BEGIN

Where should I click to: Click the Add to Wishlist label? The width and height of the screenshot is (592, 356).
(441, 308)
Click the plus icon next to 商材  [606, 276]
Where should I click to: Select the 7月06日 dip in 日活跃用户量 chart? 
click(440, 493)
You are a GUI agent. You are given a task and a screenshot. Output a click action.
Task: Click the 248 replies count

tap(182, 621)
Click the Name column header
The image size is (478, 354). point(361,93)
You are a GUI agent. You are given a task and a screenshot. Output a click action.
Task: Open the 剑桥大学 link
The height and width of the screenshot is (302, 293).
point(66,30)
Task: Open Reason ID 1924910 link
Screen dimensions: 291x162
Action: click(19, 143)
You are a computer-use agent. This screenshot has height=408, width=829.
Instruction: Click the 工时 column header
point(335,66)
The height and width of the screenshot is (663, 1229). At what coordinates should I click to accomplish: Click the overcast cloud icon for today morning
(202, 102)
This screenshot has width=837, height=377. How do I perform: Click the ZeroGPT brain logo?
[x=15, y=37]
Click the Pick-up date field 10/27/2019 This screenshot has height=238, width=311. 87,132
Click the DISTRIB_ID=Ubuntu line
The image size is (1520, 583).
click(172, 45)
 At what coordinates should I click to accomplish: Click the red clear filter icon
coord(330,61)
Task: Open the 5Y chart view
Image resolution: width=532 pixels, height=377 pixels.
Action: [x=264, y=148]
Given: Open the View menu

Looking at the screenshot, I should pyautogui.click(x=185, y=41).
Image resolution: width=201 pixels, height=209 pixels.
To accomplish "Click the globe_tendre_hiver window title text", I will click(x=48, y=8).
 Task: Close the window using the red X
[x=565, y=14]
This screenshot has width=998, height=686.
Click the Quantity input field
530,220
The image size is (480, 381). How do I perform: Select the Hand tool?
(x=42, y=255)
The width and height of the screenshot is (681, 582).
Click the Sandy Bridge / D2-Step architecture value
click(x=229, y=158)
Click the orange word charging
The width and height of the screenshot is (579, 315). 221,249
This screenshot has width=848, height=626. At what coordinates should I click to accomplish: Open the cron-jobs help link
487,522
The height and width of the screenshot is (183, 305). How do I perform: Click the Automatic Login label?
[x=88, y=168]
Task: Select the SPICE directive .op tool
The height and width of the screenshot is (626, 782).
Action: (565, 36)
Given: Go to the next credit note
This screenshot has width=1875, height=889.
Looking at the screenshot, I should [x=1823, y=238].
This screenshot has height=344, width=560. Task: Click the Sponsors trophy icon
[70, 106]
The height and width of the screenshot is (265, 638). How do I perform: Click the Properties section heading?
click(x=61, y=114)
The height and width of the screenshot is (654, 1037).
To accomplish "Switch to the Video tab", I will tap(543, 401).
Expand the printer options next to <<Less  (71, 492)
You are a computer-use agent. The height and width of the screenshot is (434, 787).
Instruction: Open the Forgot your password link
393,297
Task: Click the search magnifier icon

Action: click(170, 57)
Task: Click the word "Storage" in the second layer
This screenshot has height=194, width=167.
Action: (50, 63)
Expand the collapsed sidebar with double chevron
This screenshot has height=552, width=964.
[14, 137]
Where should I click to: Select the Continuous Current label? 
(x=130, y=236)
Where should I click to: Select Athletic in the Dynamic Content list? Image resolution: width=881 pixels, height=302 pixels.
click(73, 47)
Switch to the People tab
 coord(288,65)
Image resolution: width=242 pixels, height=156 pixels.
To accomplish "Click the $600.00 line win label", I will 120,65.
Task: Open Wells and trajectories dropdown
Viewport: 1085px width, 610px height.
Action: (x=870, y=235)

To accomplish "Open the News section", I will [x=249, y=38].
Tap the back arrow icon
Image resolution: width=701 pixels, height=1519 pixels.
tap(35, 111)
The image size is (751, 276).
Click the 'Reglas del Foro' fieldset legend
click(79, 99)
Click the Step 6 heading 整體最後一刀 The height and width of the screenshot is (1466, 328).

END

Restate the whole of the material exactly.

Where should I click to: Click the Add to Wishlist label? The width and height of the screenshot is (592, 356).
(441, 308)
Click the plus icon next to 商材  [606, 276]
Where should I click to: Select the 7月06日 dip in 日活跃用户量 chart? 
click(440, 493)
You are a GUI agent. You are given a task and a screenshot. Output a click action.
Task: Click the 248 replies count

tap(182, 621)
Click the Name column header
The image size is (478, 354). point(361,93)
You are a GUI agent. You are given a task and a screenshot. Output a click action.
Task: Open the 剑桥大学 link
The height and width of the screenshot is (302, 293).
point(66,30)
Task: Open Reason ID 1924910 link
Screen dimensions: 291x162
Action: click(19, 143)
You are a computer-use agent. This screenshot has height=408, width=829.
Instruction: Click the 工时 column header
point(335,66)
The height and width of the screenshot is (663, 1229). At what coordinates should I click to accomplish: Click the overcast cloud icon for today morning
(202, 102)
This screenshot has width=837, height=377. How do I perform: Click the ZeroGPT brain logo?
[x=15, y=37]
Click the Pick-up date field 10/27/2019 This screenshot has height=238, width=311. 87,132
Click the DISTRIB_ID=Ubuntu line
The image size is (1520, 583).
click(172, 45)
 At what coordinates should I click to accomplish: Click the red clear filter icon
coord(330,61)
Task: Open the 5Y chart view
Image resolution: width=532 pixels, height=377 pixels.
Action: [x=264, y=148]
Given: Open the View menu

Looking at the screenshot, I should pyautogui.click(x=185, y=41).
Image resolution: width=201 pixels, height=209 pixels.
To accomplish "Click the globe_tendre_hiver window title text", I will click(x=48, y=8).
 Task: Close the window using the red X
[x=565, y=14]
This screenshot has width=998, height=686.
Click the Quantity input field
530,220
The image size is (480, 381). How do I perform: Select the Hand tool?
(x=42, y=255)
The width and height of the screenshot is (681, 582).
Click the Sandy Bridge / D2-Step architecture value
click(x=229, y=158)
Click the orange word charging
The width and height of the screenshot is (579, 315). 221,249
This screenshot has width=848, height=626. At what coordinates should I click to accomplish: Open the cron-jobs help link
487,522
The height and width of the screenshot is (183, 305). How do I perform: Click the Automatic Login label?
[x=88, y=168]
Task: Select the SPICE directive .op tool
The height and width of the screenshot is (626, 782).
Action: (565, 36)
Given: Go to the next credit note
This screenshot has width=1875, height=889.
Looking at the screenshot, I should [x=1823, y=238].
This screenshot has height=344, width=560. Task: Click the Sponsors trophy icon
[70, 106]
The height and width of the screenshot is (265, 638). How do I perform: Click the Properties section heading?
click(x=61, y=114)
The height and width of the screenshot is (654, 1037).
To accomplish "Switch to the Video tab", I will tap(543, 401).
Expand the printer options next to <<Less  (71, 492)
You are a computer-use agent. The height and width of the screenshot is (434, 787).
Instruction: Open the Forgot your password link
393,297
Task: Click the search magnifier icon

Action: click(170, 57)
Task: Click the word "Storage" in the second layer
This screenshot has height=194, width=167.
Action: (50, 63)
Expand the collapsed sidebar with double chevron
This screenshot has height=552, width=964.
[14, 137]
Where should I click to: Select the Continuous Current label? 
(x=130, y=236)
Where should I click to: Select Athletic in the Dynamic Content list? Image resolution: width=881 pixels, height=302 pixels.
click(73, 47)
Switch to the People tab
 coord(288,65)
Image resolution: width=242 pixels, height=156 pixels.
To accomplish "Click the $600.00 line win label", I will 120,65.
Task: Open Wells and trajectories dropdown
Viewport: 1085px width, 610px height.
Action: (x=870, y=235)

To accomplish "Open the News section", I will [x=249, y=38].
Tap the back arrow icon
Image resolution: width=701 pixels, height=1519 pixels.
tap(35, 111)
The image size is (751, 276).
Click the 'Reglas del Foro' fieldset legend
click(79, 99)
Click the Step 6 heading 整體最後一刀 The height and width of the screenshot is (1466, 328).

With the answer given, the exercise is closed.